= DIRECTIVE =
Give, as a JSON list of strings, each line of the listing from the line with "You are a computer-use agent. The" to the line with "(x=710, y=62)", both included, with one string per line and blank lines omitted.
◇ ◇ ◇ ◇ ◇ ◇ ◇
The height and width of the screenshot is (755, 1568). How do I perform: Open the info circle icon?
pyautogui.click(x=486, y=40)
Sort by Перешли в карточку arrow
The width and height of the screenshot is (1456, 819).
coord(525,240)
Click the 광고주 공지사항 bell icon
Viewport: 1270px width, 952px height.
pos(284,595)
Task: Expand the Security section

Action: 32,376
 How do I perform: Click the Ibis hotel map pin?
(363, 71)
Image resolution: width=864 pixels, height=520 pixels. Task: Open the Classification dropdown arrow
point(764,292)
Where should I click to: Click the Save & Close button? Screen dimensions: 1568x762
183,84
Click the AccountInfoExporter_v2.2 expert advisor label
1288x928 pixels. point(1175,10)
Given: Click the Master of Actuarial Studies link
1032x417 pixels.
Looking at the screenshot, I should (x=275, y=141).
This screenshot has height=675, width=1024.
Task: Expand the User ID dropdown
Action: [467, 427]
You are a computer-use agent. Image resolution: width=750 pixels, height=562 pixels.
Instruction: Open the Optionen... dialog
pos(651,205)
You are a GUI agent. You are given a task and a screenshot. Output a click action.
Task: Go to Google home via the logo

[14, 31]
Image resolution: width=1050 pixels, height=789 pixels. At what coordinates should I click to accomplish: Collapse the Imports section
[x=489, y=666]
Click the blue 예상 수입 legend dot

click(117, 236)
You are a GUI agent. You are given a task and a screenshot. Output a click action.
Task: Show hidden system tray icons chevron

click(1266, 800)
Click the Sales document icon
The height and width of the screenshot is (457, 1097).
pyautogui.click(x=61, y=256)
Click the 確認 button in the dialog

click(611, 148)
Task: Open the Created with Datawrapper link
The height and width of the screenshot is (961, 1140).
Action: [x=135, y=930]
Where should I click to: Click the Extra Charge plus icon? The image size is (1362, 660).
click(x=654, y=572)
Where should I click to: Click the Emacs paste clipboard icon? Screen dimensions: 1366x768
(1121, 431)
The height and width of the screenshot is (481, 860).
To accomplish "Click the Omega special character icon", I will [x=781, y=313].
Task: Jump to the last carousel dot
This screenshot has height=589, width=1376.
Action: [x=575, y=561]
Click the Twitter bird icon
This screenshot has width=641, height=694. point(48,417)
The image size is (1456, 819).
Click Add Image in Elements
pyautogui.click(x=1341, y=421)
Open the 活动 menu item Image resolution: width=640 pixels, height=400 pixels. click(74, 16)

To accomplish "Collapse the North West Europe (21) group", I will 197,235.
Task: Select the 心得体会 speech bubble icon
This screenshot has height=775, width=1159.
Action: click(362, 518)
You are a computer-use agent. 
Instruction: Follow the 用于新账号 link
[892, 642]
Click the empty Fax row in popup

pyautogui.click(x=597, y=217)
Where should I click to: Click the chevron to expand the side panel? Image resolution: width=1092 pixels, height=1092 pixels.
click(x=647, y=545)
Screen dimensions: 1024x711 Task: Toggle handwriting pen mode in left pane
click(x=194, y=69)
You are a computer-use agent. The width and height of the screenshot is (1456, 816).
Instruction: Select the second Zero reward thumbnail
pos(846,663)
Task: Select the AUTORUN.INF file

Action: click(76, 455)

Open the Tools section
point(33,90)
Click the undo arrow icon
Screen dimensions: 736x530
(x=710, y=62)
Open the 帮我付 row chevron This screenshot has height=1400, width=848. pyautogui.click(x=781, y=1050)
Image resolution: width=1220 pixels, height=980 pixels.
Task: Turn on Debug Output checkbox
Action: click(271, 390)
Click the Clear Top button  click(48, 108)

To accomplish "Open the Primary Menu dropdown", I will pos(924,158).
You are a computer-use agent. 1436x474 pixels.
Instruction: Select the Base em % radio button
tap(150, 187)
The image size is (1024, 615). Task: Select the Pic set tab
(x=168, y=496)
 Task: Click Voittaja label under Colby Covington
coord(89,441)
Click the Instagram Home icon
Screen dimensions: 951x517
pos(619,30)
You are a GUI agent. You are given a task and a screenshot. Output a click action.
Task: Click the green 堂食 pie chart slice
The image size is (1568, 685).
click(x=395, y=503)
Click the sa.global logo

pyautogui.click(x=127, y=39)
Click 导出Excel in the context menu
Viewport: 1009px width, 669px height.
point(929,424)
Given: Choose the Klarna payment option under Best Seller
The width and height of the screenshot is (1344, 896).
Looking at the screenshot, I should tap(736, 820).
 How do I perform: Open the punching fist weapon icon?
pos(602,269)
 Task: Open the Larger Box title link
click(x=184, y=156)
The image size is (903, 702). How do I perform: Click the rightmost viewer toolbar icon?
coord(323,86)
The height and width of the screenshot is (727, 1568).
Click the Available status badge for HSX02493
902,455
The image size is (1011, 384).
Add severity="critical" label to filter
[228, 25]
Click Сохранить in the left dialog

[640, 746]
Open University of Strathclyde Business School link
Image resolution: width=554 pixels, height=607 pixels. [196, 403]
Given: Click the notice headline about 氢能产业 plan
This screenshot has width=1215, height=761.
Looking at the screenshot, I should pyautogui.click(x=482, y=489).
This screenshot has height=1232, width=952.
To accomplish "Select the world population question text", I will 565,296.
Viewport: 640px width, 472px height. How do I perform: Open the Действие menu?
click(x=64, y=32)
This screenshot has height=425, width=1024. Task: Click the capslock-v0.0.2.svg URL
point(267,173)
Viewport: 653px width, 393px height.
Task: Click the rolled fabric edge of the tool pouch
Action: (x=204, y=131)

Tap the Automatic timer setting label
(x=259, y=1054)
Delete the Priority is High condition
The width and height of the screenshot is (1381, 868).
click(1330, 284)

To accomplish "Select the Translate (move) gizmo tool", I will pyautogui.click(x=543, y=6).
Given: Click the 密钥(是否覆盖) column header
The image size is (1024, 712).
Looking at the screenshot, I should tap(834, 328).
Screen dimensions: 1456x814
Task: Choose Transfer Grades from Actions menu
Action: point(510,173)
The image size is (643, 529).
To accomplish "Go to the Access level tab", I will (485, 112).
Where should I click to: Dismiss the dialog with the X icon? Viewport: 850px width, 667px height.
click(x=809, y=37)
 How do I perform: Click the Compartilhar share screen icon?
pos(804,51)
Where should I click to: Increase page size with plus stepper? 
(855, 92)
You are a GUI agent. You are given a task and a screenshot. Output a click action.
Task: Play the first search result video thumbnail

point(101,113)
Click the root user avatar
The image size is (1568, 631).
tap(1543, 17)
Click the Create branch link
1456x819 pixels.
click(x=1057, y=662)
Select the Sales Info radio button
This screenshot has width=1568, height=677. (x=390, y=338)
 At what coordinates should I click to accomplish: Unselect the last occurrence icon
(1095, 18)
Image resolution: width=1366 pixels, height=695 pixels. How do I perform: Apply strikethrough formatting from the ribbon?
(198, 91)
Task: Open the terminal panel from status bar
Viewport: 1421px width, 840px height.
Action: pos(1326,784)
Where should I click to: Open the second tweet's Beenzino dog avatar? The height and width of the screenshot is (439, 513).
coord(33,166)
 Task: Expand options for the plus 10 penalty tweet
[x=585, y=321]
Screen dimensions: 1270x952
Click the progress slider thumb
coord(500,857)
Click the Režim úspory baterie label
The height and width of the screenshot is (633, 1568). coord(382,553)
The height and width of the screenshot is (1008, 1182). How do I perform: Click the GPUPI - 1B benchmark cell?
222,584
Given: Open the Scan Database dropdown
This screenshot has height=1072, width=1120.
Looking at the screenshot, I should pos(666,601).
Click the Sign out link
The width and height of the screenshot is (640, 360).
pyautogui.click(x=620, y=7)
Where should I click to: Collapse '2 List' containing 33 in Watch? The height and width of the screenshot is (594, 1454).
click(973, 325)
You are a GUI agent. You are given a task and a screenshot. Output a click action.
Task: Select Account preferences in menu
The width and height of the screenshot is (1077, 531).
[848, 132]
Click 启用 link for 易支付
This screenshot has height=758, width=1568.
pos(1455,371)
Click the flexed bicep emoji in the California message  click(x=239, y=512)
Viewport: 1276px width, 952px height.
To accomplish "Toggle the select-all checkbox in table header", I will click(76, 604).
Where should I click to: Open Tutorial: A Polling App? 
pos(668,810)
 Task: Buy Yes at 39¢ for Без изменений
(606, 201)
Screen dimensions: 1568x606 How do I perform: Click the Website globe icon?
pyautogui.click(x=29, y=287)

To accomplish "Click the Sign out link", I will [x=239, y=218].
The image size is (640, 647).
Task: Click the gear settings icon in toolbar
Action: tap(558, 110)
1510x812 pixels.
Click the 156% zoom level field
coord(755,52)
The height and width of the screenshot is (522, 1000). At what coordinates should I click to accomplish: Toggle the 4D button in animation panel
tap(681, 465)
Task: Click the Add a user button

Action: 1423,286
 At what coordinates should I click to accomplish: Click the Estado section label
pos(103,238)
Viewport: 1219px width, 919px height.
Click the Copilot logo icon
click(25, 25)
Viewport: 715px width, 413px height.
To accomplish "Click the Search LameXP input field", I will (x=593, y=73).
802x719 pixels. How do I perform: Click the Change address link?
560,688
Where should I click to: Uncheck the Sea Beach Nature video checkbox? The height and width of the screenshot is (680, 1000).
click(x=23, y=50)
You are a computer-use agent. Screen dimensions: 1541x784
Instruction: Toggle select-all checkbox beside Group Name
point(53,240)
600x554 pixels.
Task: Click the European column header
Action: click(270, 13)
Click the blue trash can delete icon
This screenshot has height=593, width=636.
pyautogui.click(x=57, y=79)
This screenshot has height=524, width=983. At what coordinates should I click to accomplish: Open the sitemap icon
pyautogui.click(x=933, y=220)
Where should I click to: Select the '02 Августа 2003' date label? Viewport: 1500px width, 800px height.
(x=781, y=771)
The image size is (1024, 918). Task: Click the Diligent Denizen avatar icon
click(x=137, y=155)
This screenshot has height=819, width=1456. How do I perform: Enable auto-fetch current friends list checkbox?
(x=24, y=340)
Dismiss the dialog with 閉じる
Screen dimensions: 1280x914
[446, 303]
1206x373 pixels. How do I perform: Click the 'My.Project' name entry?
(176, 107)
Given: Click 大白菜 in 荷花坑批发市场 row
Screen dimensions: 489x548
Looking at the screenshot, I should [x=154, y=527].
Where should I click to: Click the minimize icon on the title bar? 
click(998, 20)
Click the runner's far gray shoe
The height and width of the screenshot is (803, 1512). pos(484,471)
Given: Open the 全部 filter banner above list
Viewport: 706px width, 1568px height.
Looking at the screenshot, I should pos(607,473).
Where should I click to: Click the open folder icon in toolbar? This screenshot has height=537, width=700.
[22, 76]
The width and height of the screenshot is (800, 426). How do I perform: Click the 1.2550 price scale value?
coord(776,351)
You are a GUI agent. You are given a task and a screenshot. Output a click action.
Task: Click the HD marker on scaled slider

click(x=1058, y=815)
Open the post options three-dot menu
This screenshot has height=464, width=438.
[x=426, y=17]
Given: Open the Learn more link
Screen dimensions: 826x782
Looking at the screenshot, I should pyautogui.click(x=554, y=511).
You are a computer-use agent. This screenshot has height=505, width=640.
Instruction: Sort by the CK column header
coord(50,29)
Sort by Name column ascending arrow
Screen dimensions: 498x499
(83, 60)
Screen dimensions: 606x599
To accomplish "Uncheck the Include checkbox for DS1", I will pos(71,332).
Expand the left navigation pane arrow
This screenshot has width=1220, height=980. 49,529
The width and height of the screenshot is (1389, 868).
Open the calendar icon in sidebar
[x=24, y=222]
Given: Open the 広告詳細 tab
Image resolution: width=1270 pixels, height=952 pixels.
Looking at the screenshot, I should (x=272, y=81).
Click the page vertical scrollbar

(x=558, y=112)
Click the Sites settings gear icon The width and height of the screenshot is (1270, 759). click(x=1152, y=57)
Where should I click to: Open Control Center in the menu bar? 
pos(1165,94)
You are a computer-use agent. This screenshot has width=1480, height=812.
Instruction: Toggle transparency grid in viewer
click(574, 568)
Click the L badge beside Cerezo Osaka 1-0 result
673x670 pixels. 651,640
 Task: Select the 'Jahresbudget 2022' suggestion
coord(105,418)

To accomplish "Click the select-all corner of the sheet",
◇ ◇ ◇ ◇ ◇ ◇ ◇
= FINISHED EXERCISE =
[
  "You are a computer-use agent. The width and height of the screenshot is (1456, 816).",
  "Instruction: Select the second Zero reward thumbnail",
  "pos(846,663)",
  "Task: Select the AUTORUN.INF file",
  "Action: click(76, 455)",
  "Open the Tools section",
  "point(33,90)",
  "Click the undo arrow icon",
  "Screen dimensions: 736x530",
  "(x=710, y=62)"
]